TASK GOAL: Write all of the entries out again exactly.
** Opening RECORDS SHOWN block **
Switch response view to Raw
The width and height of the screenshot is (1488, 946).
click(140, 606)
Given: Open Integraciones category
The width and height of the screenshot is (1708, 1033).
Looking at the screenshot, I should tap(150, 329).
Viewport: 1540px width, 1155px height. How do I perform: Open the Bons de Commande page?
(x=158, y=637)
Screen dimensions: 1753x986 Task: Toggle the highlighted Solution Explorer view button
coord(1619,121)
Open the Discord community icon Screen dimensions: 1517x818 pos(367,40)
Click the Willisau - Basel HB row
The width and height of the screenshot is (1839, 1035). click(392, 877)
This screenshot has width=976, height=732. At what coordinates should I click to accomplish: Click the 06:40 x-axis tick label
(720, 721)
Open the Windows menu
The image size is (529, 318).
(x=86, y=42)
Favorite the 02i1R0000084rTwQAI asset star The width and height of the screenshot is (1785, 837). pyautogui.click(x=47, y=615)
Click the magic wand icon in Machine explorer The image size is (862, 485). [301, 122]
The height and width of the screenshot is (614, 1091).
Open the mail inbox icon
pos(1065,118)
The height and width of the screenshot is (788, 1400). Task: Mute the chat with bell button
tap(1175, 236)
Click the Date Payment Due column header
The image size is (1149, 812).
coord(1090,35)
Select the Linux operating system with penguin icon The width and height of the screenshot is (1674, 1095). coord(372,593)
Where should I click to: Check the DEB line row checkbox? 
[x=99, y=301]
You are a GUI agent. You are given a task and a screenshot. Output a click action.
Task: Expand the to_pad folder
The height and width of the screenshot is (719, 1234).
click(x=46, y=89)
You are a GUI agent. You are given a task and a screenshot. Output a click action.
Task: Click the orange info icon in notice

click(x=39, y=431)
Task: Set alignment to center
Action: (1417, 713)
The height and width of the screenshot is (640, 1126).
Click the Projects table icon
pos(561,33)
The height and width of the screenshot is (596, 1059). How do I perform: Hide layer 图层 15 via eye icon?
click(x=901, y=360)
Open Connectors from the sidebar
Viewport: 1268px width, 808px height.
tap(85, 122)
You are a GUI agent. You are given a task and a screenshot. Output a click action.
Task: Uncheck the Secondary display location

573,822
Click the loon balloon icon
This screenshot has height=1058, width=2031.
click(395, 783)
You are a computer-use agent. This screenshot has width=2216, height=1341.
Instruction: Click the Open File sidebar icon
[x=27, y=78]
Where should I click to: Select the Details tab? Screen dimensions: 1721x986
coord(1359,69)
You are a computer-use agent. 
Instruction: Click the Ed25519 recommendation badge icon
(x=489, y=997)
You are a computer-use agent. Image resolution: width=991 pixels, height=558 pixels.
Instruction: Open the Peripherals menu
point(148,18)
** Closing RECORDS SHOWN block **
SOLUTION TO THE EXERCISE:
Switch response view to Raw
The width and height of the screenshot is (1488, 946).
click(140, 606)
Given: Open Integraciones category
The width and height of the screenshot is (1708, 1033).
Looking at the screenshot, I should tap(150, 329).
Viewport: 1540px width, 1155px height. How do I perform: Open the Bons de Commande page?
(x=158, y=637)
Screen dimensions: 1753x986 Task: Toggle the highlighted Solution Explorer view button
coord(1619,121)
Open the Discord community icon Screen dimensions: 1517x818 pos(367,40)
Click the Willisau - Basel HB row
The width and height of the screenshot is (1839, 1035). click(392, 877)
This screenshot has width=976, height=732. At what coordinates should I click to accomplish: Click the 06:40 x-axis tick label
(720, 721)
Open the Windows menu
The image size is (529, 318).
(x=86, y=42)
Favorite the 02i1R0000084rTwQAI asset star The width and height of the screenshot is (1785, 837). pyautogui.click(x=47, y=615)
Click the magic wand icon in Machine explorer The image size is (862, 485). [301, 122]
The height and width of the screenshot is (614, 1091).
Open the mail inbox icon
pos(1065,118)
The height and width of the screenshot is (788, 1400). Task: Mute the chat with bell button
tap(1175, 236)
Click the Date Payment Due column header
The image size is (1149, 812).
coord(1090,35)
Select the Linux operating system with penguin icon The width and height of the screenshot is (1674, 1095). coord(372,593)
Where should I click to: Check the DEB line row checkbox? 
[x=99, y=301]
You are a GUI agent. You are given a task and a screenshot. Output a click action.
Task: Expand the to_pad folder
The height and width of the screenshot is (719, 1234).
click(x=46, y=89)
You are a GUI agent. You are given a task and a screenshot. Output a click action.
Task: Click the orange info icon in notice

click(x=39, y=431)
Task: Set alignment to center
Action: (1417, 713)
The height and width of the screenshot is (640, 1126).
Click the Projects table icon
pos(561,33)
The height and width of the screenshot is (596, 1059). How do I perform: Hide layer 图层 15 via eye icon?
click(x=901, y=360)
Open Connectors from the sidebar
Viewport: 1268px width, 808px height.
tap(85, 122)
You are a GUI agent. You are given a task and a screenshot. Output a click action.
Task: Uncheck the Secondary display location

573,822
Click the loon balloon icon
This screenshot has height=1058, width=2031.
click(395, 783)
You are a computer-use agent. This screenshot has width=2216, height=1341.
Instruction: Click the Open File sidebar icon
[x=27, y=78]
Where should I click to: Select the Details tab? Screen dimensions: 1721x986
coord(1359,69)
You are a computer-use agent. 
Instruction: Click the Ed25519 recommendation badge icon
(x=489, y=997)
You are a computer-use agent. Image resolution: width=991 pixels, height=558 pixels.
Instruction: Open the Peripherals menu
point(148,18)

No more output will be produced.